At that point, we had only reached Hagerstown, so this was not a huge crisis. We were still within turn around distance, but we were hesitant to do so because we had managed to get an early start and the turn around would have cost us that advantage. I phoned my mom who formed two plans right away. Option A was that she would meet us halfway back and hand them over to us. Option B was she would mail them to us on the trip.
Many long distance hikers have family and friends mail packages to them. Before a trip, hikers will pre-pack boxes to be mailed to them at specific spots along their route. These packages are addressed to their person as general delivery and are mailed out by their friends or family at predetermined intervals based on past hikers' rate of progress on the trail. When a hiker gets to one of these predetermined locations, they will leave the trail, and hike into town to pick up their box. Contents of these boxes are usually mundane, food restock, candy bars, clean shirts, new socks, new book, etc. It works out well because hikers simply cannot carry everything in their pack that they will need for an entire journey. I truly believed that George and I were quite a few more years out from receiving something "general delivery". We've discussed hiking the Appalachain Trail and more recently, the Pacific Crest Trail, but at the moment, those are dreams and nowhere close to reality. So, tickled pink, I danced into the post office in Columbia Falls to get our package. We waited our turn in line and then, my big moment. I provided my license and explained our purpose, the lady went in the back to look. She returned EMPTY HANDED!
Ah yes, the quandary of general delivery. Many a hiker has arrived at a pick up point only to find that their package isn't there to meet them. And so they wait. (And so I panicked and called both my parents.) Smart them -- the package was sent with delivery confirmation and therefore, it had a tracking number. But it would be about 30 minutes before they could get home to give it to me. Hmmm... After further discussion, a revelation! The package was also addressed to George! We approached the counter again and used his ID this time. Lo and behold, there it was. My name was on line one, his on line two. Somehow, the lady missed it, but I was so relieved, I was past caring. We danced out into the bright Montana sunshine with our passports that will get us into Canada in hand.
We spent the rest of the day getting to know the western side of the Glacier National Park and (what else?) hiking. We enjoyed skipping rocks at Lake McDonald Lodge and dipping our feet in Lake McDonald while we watched nearby fly fishermen at work. We stood in 18 inches of water and it really is as clear as the above photo.
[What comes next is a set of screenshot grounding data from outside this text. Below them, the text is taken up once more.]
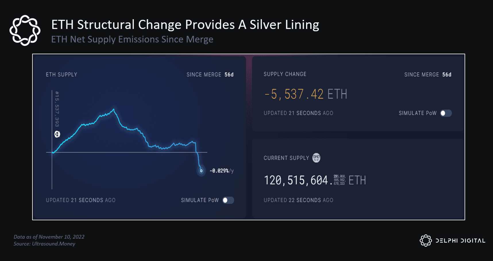The height and width of the screenshot is (261, 493).
Task: Click the -0.029%/y growth rate label
Action: [221, 171]

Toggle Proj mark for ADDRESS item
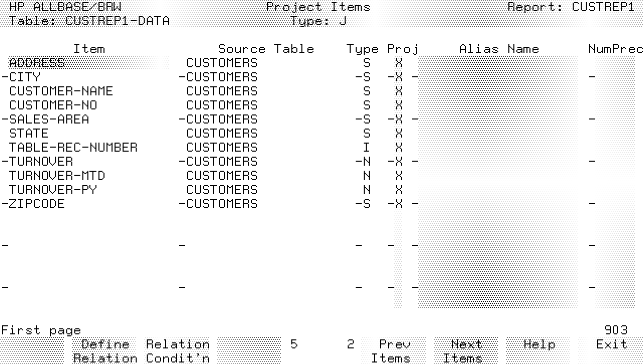(398, 63)
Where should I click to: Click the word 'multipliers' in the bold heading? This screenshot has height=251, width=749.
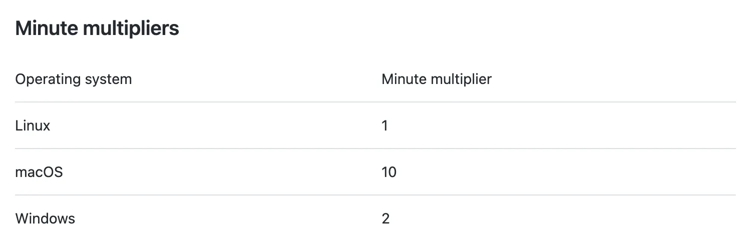131,29
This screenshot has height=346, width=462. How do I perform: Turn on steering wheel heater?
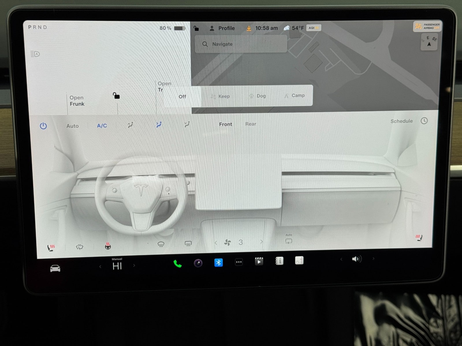[x=108, y=246]
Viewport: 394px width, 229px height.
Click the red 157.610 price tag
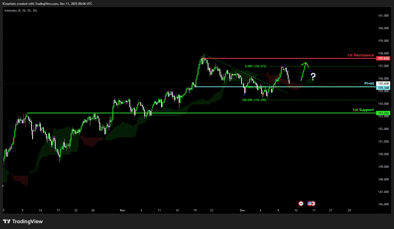pyautogui.click(x=383, y=58)
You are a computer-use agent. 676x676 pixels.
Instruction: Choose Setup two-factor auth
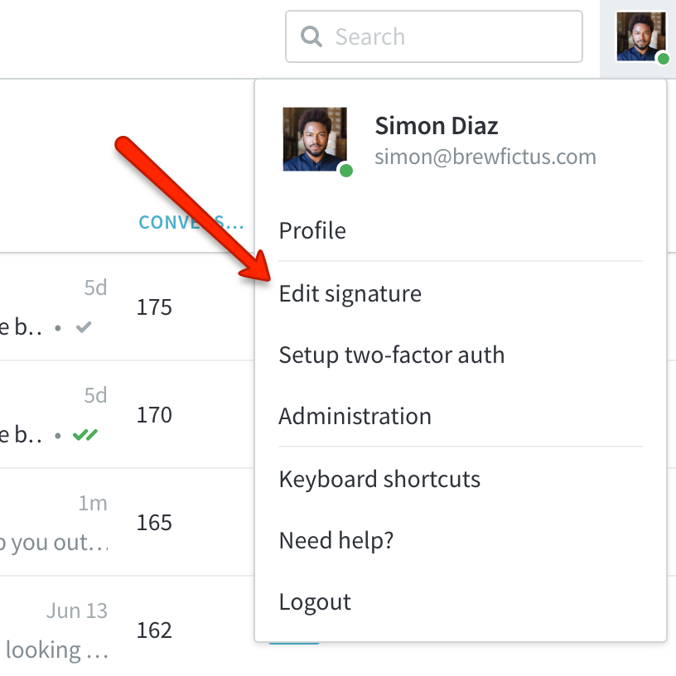[392, 355]
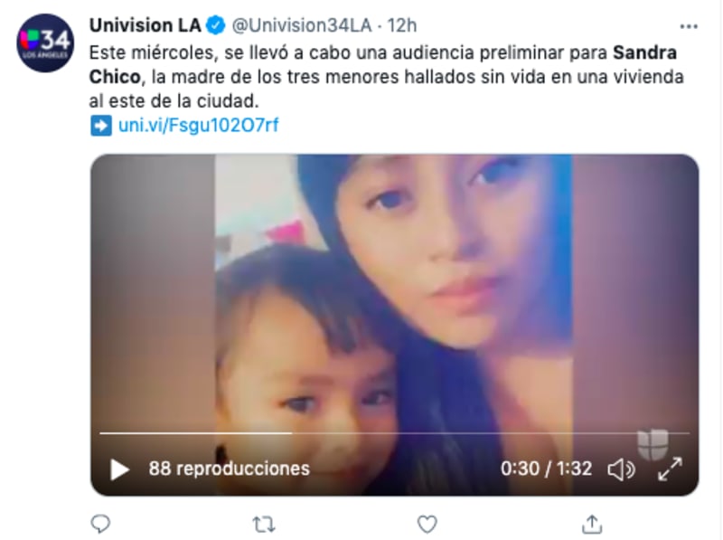Open the tweet's three-dot more menu

pos(689,27)
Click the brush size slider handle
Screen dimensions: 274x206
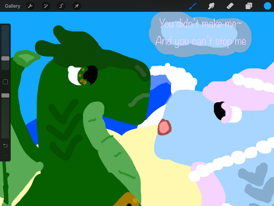click(x=5, y=58)
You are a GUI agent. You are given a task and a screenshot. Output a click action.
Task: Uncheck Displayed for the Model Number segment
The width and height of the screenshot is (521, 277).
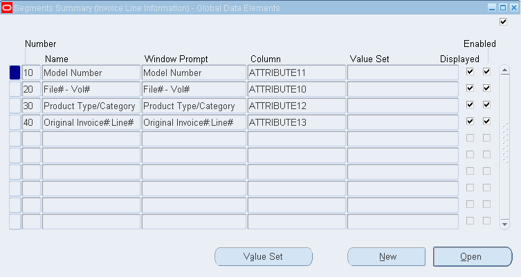(x=470, y=72)
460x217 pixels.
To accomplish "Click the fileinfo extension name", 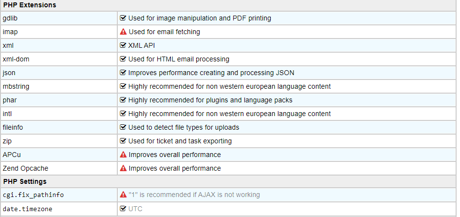I will pos(13,127).
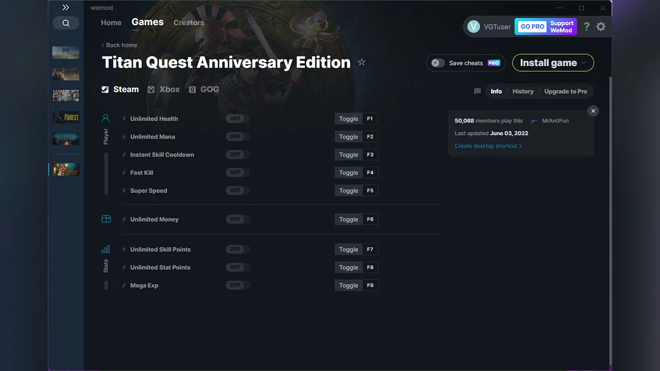Click the search icon in the sidebar
The image size is (660, 371).
pyautogui.click(x=65, y=23)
Today's trail was two part; we began on Trail of Cedars, an easy 0.7 miles on a raised boardwalk loop through a stunning example of a hemlock and cedar forest. At the far end of the loop, we could continue on a 2.0 out and back trail to Avalanche Lake. The windy, hilly trail only gained 500 feet in elevation by the time we reached the lake. There were so many people on the trail, I was thrilled! There were even more than the popular trails at Yellowstone. But of the 200+ people we passed going each way, less than 10 had any bear spray visible. If they had it secreted in their packs, a fat lot of good that will do -- spray only saves you if you have it readily accessible. A few even went so far as to tell us to put it away. I will never understand why people hiking alone or hiking with small children will take the risk of hiking without it. I know that I am the worrier of the pair of us. I was concerned that George thought I was overreacting or being overly cautious. He was emphatic that we were doing what was right for us and he agreed with me 100%. And to show that you can never be too cautious, as we walked the last 200 feet of trail to the gravel beach at the lake's edge, we were greeted by people asking if we had seen the bears. We just missed a black bear sow and her cub, trampling through the underbrush. On our return trip, we were 500 feet from the boardwalk when we ran into our campground neighbors from California. Back at the site later this evening, we were cooking dinner when they returned, elated that after we parted ways on the trail they had seen a black bear sow and her cub crossing the trail. Is it possible that they were the same bear? I suppose. Are our bear bells serving as attractants like a dinner bell? I hope not!
The lake itself was cold. We shucked our boots and socks and sat on a rock and dunked our feet and ankles for a few seconds at a time. The water was quite clear. We deliberately had brought along an empty plastic bottle and we filled it with lake water. The lake is fed by the runoff from glacial melt. So, when we get home and boil this water (to kill bacteria) we can drink it and say that we drank water that was millions of years old. Technically, all water is billions of years old, but this bottle's worth was trapped in a glacier for the last few millennia! As we sat, we could see the numerous waterfalls spilling down the mountainsides. There were chipmunks darting around and a Steller's Jay that hopped from branch to branch. It really was pretty cool. We made it back to the car around 6 PM and headed back to camp for dinner and showers.
Oh, those showers. Where do I begin? You have to have a token to operate them. You only get one token per day per person IF you ask for them. One token gets you five minutes of water. That's right, just five minutes. Not hot water, but liquid to bathe in. Even an abbreviated shower with a chilly temperature was divine at the end of another busy day.